• _Testo fornito_:
Vieri Cervelli Montel “I”

Album che fonde insieme costruzione elettronica, ricerca sonora/rumorale, de-costruzione e rarefazione

Certo, poi ci sono davvero i fiumi sotterranei. Quelli che, nonostante il deserto e l’aridità, o la siccità imperante, continuano a correre e scorrere. Un tempo, in modo ormai abusato, si sarebbe detto in direzione ostinata e contraria. Ora siamo più liberi di lasciare Faber da parte e di parlare di strade e sentire partigiani di chi, in collina rispetto alla pianura musicale attuale, lotta e non lascia la postazione. O meglio, siamo in presenza di reduci giapponesi ai quali si ricorda che la guerra è finita e la battaglia è ormai persa.  E loro invece, veri reduci e partigiani, martiri dunque, proseguono sulla loro strada perché non serve darla vinta a quei f… che ritengono che la musica sia solo e per forza da mettere in caselle e da far scorrere in canal grandi ricchi di turisti che fotografano, guadano e gioiscono giusto quel tanto che serve per giustificare la loro gita.

Iosonouncane, con “Ira”, ha aperto una strada (la nostra recensione). Ha percorso sentirei poco battuti. È uscito dai percorsi del turismo musicale di massa. La sua creatura, e cioè Tanca Records, raccoglie questa sfida e con Jacopo Incani alla guida lancia la sua prima opera sul mercato. Pochi vinili, numerati a mano, con lacca bianca e packaging di classe per il primo lavoro discografico di Vieri Cervelli Montel, fiorentino con origini sarde, nato nel 1995. Il tutto – nella prima tiratura uscita il 6 maggio 2022 – con prevendita su bandcamp.com e poi negli store digitali. A breve partirà il suo primo tour dopo la naturale e normale gavetta fatta negli anni passati, il Conservatorio a Siena e l’apertura dei concerti di “Ira” per Iosonouncane. Le date del primo tour lo vedranno impegnato a Bologna il 7 luglio al Montagnola Republic; il 4 agosto a Cremona all’ArciFesta e il 10 settembre a Tonadico (Tn) al Sotalazopa Festival.

Nove tracce per questo primo lavoro che si conclude con un inizio, e cioè il trittico “Alba”, “Ultimo” “Primo”, sul lato B, che sono la chiave di volta di questo album davvero interessante e che si candida a essere fra le esperienze musicali più interessanti prodotte nel 2022. Tre mondi musicali e tre esperienze sonore, e cioè Jazz, elettronica e musica d’autore, dunque, che condensano l’essenza di un album che fonde insieme costruzione elettronica (ben fatta, davvero), ricerca sonora/rumorale, de-costruzione e rarefazione. Se volessimo per forza fare il gioco dei richiami, così tanto per dare delle direzioni, direi, ovviamente, “Ira” di Iosonouncane, album generativo con il quale, per qualche anno, si dovranno fare i conti; i Radiohead dell’ultimo periodo e il Battiato che a tanti piace e che nessuno ascolta, quello cioè dei primi lavori, da “Fetus” a “Clic”, senza dubbio. Ma il gioco dei rimandi non rende affatto giustizia a questo lavoro originale e che non guarda in faccia a niente e nessuno. Come sono le vere opere che innovano che restano sotterranee per potersi muovere meglio.

• _Compito da svolgere_: Riporta il tratto della recensione dell'album che va da "Certo, poi ci" fino a "la loro gita.", ribattezzando "fiumi sotterranei" in "torrenti nascosti". Il materiale riportato qui sotto non ha alcun legame con il testo.

• _Voci della raccolta_:
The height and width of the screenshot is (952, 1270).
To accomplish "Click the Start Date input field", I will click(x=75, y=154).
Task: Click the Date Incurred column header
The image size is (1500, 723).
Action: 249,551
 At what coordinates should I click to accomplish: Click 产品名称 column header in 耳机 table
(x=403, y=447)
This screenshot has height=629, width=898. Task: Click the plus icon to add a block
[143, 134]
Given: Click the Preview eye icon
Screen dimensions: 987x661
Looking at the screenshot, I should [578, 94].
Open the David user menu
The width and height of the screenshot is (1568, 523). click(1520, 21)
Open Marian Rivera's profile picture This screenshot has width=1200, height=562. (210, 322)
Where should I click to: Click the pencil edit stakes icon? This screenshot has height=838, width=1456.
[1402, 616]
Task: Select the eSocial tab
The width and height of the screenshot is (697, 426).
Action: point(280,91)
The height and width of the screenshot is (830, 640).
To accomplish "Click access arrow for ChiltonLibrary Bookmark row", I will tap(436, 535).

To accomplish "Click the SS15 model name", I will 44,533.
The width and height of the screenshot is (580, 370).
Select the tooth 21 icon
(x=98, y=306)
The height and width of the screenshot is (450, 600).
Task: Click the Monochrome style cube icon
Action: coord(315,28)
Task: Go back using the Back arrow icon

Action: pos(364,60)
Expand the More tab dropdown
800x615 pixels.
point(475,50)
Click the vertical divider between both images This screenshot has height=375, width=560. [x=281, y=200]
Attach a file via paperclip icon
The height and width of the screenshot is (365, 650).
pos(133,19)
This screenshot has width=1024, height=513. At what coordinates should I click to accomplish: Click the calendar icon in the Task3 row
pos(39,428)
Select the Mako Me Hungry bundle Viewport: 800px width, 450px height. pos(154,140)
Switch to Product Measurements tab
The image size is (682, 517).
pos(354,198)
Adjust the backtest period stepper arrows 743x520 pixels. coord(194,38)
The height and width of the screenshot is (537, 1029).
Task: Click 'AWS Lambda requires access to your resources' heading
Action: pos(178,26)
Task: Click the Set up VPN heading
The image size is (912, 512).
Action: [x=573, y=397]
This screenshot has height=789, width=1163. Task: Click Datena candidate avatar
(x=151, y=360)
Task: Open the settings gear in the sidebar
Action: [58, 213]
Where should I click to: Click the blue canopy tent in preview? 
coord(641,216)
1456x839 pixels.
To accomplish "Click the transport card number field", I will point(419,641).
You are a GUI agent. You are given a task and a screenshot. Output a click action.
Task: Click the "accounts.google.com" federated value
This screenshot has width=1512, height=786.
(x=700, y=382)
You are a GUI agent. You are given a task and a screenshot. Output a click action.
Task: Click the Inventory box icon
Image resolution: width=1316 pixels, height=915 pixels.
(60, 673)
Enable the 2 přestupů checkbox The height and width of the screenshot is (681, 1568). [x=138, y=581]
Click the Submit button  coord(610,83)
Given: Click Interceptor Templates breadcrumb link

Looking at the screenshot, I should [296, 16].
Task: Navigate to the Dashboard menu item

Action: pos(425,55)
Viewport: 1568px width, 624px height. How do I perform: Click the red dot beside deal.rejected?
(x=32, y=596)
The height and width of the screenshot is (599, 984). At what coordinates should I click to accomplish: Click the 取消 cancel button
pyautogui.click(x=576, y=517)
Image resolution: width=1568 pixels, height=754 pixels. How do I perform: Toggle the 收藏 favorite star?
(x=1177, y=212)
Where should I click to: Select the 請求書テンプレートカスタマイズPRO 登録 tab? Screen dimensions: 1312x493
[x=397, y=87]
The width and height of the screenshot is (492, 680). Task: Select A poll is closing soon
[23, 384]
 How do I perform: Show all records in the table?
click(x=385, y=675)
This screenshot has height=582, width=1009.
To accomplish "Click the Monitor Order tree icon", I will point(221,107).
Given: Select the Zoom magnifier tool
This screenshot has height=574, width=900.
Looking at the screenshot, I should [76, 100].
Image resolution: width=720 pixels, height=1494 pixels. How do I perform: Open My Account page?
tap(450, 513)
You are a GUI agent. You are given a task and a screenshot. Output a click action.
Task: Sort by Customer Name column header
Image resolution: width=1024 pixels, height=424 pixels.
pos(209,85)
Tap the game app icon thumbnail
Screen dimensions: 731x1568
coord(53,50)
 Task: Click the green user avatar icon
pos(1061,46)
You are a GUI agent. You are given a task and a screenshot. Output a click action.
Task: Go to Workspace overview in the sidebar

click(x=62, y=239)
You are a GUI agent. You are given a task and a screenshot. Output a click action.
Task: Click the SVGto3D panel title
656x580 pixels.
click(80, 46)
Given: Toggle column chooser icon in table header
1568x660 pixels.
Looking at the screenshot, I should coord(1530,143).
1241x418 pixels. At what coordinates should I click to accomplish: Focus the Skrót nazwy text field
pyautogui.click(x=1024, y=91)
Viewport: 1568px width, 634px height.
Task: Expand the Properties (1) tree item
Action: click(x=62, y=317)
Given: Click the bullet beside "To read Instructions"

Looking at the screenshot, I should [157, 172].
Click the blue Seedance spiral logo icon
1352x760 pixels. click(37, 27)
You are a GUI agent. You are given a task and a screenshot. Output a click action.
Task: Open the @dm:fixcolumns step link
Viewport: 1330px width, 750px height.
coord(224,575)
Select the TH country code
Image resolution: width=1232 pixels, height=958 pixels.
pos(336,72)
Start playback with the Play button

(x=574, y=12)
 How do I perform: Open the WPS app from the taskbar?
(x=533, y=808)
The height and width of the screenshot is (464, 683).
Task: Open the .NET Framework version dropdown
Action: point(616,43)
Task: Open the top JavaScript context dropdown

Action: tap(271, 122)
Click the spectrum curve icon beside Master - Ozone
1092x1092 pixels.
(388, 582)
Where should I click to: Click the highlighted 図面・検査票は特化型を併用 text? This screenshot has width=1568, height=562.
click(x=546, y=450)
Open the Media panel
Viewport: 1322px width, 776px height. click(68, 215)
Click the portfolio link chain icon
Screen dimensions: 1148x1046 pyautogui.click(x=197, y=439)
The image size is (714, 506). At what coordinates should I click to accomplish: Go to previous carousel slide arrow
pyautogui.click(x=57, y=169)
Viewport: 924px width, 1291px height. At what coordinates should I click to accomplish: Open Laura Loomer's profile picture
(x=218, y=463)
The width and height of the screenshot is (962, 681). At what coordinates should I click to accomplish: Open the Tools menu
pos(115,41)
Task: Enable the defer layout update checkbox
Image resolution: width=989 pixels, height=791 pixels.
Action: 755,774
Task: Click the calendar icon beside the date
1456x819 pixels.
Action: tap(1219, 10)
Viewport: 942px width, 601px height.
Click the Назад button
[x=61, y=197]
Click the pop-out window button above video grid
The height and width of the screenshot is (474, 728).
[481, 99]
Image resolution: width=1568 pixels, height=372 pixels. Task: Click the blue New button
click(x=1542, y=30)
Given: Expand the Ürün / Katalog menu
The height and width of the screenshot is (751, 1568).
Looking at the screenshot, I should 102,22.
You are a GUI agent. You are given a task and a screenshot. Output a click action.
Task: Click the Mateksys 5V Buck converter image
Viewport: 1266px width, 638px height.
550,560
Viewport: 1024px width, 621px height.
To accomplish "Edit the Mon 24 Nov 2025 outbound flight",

• _Soluzione_:
Certo, poi ci sono davvero i torrenti nascosti. Quelli che, nonostante il deserto e l’aridità, o la siccità imperante, continuano a correre e scorrere. Un tempo, in modo ormai abusato, si sarebbe detto in direzione ostinata e contraria. Ora siamo più liberi di lasciare Faber da parte e di parlare di strade e sentire partigiani di chi, in collina rispetto alla pianura musicale attuale, lotta e non lascia la postazione. O meglio, siamo in presenza di reduci giapponesi ai quali si ricorda che la guerra è finita e la battaglia è ormai persa.  E loro invece, veri reduci e partigiani, martiri dunque, proseguono sulla loro strada perché non serve darla vinta a quei f… che ritengono che la musica sia solo e per forza da mettere in caselle e da far scorrere in canal grandi ricchi di turisti che fotografano, guadano e gioiscono giusto quel tanto che serve per giustificare la loro gita.